Hong Kong Financial Secretary Henry Tang said here Saturday that Hong Kong is on track to achieve a surplus of 5.6 billion Hong Kong dollars (about 719.79 million U.S. dollars) as estimated in the 2006-07 Budget.
;It means that this fiscal year's revenue may reach its target, Tang said, adding that discussions with the public will continue to explore options to widen the tax base.
He told a radio show that Hong Kong's economy is thriving, with higher-than-expected growth registered in the third quarter. Consumer price inflation is still mild and total employment has also reached an all-time high.
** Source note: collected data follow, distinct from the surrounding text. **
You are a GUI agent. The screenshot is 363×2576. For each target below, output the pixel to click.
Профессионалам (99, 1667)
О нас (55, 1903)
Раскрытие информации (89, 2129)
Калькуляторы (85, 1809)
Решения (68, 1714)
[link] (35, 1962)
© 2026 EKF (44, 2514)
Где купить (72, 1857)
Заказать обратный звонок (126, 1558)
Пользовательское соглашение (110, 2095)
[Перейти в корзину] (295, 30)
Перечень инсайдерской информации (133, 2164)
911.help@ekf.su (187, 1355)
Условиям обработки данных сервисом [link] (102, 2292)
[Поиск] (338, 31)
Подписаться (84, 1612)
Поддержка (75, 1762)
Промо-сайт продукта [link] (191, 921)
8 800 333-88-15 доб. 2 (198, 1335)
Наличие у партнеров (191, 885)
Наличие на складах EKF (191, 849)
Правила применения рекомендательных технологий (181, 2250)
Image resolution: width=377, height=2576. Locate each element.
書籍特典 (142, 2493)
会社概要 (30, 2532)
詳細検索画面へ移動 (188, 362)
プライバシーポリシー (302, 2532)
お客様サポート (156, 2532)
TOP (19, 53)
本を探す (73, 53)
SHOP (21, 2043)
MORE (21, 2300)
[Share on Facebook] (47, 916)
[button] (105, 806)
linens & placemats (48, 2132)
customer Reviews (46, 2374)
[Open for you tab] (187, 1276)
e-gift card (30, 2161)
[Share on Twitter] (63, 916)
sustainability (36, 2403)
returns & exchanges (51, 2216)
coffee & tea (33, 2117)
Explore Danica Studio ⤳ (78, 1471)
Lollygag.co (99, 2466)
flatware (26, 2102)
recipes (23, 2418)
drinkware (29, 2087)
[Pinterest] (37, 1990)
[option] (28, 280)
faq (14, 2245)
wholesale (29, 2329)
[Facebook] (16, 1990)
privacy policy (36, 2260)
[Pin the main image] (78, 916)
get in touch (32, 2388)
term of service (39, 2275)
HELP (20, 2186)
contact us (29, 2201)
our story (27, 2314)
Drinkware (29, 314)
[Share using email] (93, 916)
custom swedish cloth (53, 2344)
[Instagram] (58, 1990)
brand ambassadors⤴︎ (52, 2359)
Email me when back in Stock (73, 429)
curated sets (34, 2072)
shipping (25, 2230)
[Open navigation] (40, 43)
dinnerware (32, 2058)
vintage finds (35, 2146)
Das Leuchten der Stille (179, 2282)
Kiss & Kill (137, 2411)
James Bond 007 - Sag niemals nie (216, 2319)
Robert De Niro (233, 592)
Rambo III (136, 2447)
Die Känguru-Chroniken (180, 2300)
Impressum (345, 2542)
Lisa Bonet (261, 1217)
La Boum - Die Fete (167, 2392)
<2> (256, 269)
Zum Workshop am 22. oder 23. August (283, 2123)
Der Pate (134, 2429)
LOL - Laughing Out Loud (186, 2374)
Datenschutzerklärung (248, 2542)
At the end of October, the deficit was lowered to 21.9 billion Hong Kong dollars (about 2.81 billion U.S. dollars) and fiscal reserves stood at 288.7 billion Hong Kong dollars (about 37.11 billion U.S. dollars). Government spending amounted to 132.8 billion Hong Kong dollars (about 17.07 billion U.S. dollars) and revenue 110.9 billion Hong Kong dollars (about 14.25 billion U.S. dollars). Given the outturn so far, Tang expressed confidence that Hong Kong is on track to achieve a surplus of 5.6 billion Hong Kong dollars (about 719.79 million U.S. dollars) as estimated in the 2006-07 Budget.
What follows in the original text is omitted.